Neben Alejandra Robles Luna an den Drums sind auf deinem Album auch Rikardo Rodríguez-López an der Gitarre und Marfred Rodríguez-López am Bass zu hören. Wie viele von diesen Rodríguez-López gibt es eigentlich, und sind die alle verwandt?

Haha, das ist eine große Familie und da gibt es noch ein paar andere Brüder. Rikardo habe ich an einem Movie-Set getroffen, als ich bei einem Film von Omar als Stunt-Fahrerin geholfen habe. Ich wusste zunächst gar nicht, dass er Omars Bruder ist, die sind da sehr diskret und erzählen das nicht rum. Wir freundeten uns an, und irgendwann rückte er damit raus. Er ist auch Produzent und Toningenieur. Jahre später, nachdem ich zig Besetzungswechsel in der Band gehabt hatte und als ich gerade in El Paso bei meiner Mutter lebte, stellte ich fest, dass Rikardo quasi mein Nachbar ist, er wohnte nur zwanzig Autominuten entfernt. Und plötzlich machten wir zusammen Musik. Er hat super Ideen, ist ein guter Bassist, ich mag, was er mit seiner Band ZECHS MARQUISE gemacht hat und mit ANTEMASQUE. Da die Brüder auch immer wieder Bands zusammen haben, ist es natürlich total verwirrend, wer wann wo gespielt hat.
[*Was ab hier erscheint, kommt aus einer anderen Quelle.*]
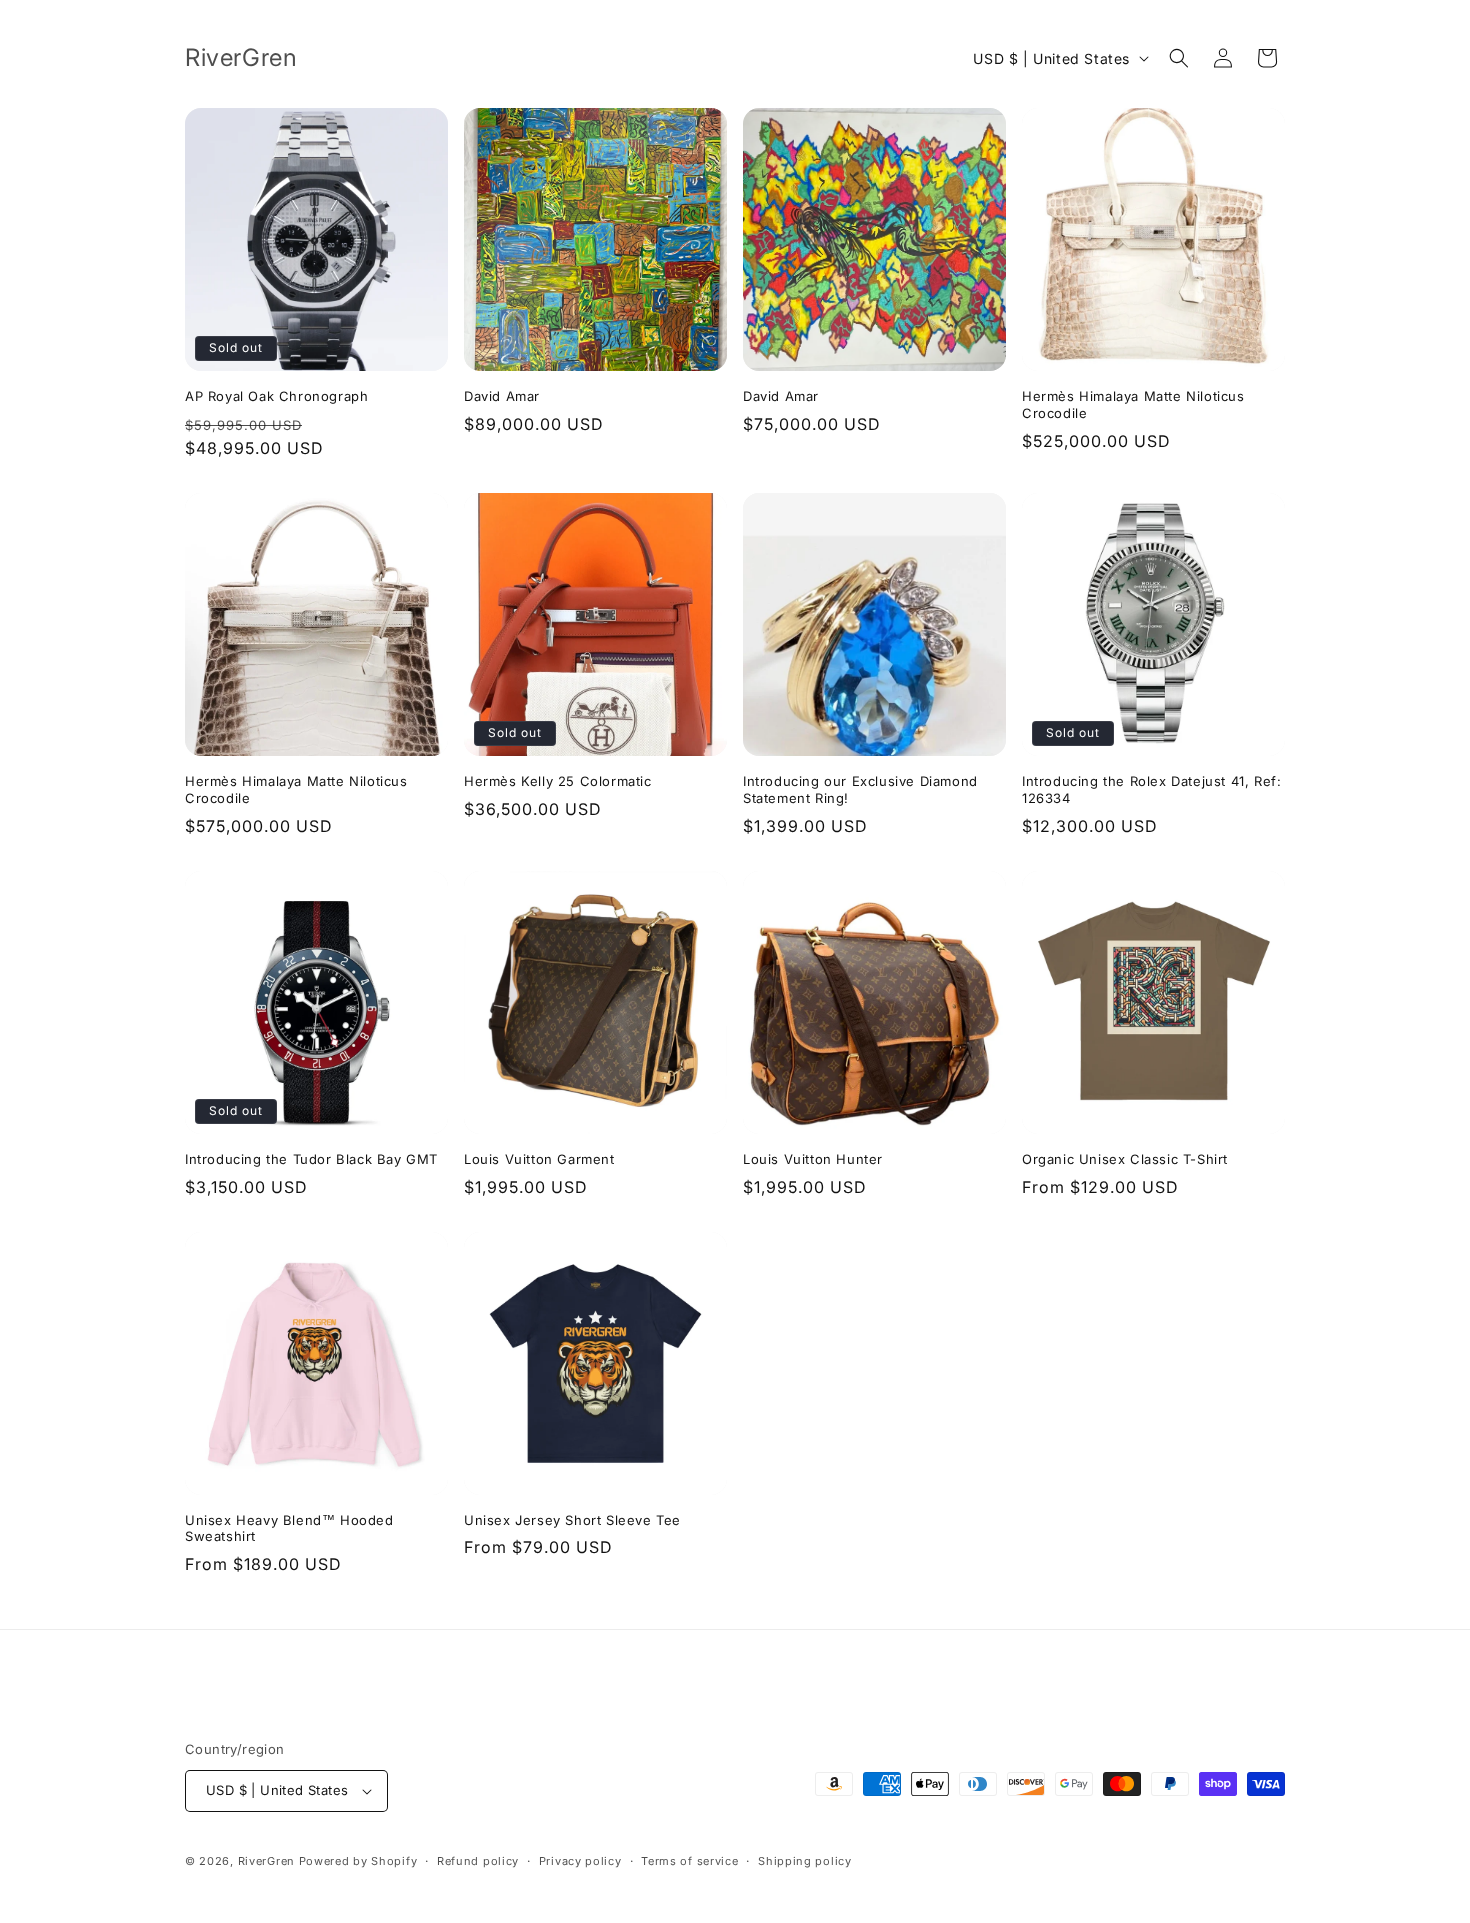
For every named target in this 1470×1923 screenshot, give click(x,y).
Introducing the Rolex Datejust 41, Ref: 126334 (1151, 789)
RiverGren (266, 1861)
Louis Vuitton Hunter (813, 1159)
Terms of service (689, 1861)
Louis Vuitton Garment (539, 1159)
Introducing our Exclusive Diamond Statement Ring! (860, 789)
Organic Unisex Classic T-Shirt (1125, 1159)
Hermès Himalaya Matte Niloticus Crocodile (1133, 404)
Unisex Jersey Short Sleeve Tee (572, 1520)
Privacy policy (580, 1861)
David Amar (502, 396)
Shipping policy (805, 1861)
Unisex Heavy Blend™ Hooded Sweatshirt (289, 1528)
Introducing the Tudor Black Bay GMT (311, 1159)
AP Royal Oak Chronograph (276, 396)
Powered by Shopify (358, 1861)
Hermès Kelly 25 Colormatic (558, 781)
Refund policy (478, 1861)
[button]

Die ganze Familie ist total talentiert, sie sind sehr entspannt und positiv, voller Energie, und sie arbeiten hart. Und so fand sich das alles zusammen, ich bin sehr glücklich mit der Konstellation und hoffe, das bleibt so.

Dieses Album ist das erste, das nicht auf Mike Pattons Ipecac-Label erscheint, sondern auf Rise. Wie kommt das?

Ipecac ist ja mehr so ein „Boutique-Label“. Die unterstützen dich super, aber Rise sind ein ganzes Stück größer und haben in den USA wie in Europa mehr Möglichkeiten, eine Band zu supporten. Und sie glauben an diese Band, die ich mache, seit ich ich 17 bin. Nach den Standards der Musikindustrie bin ich „old news“, also nicht mehr der heiße neue Scheiß, da weiß ich das zu schätzen als alte Lady. Die sagten, wir sehen Potenzial, wir nehmen dich unter Vertrag. Und das ist gut, denn manchmal bin ich frustriert und frage mich, wieso Rikardo und Marfred überhaupt noch mit mir in einer Band spielen.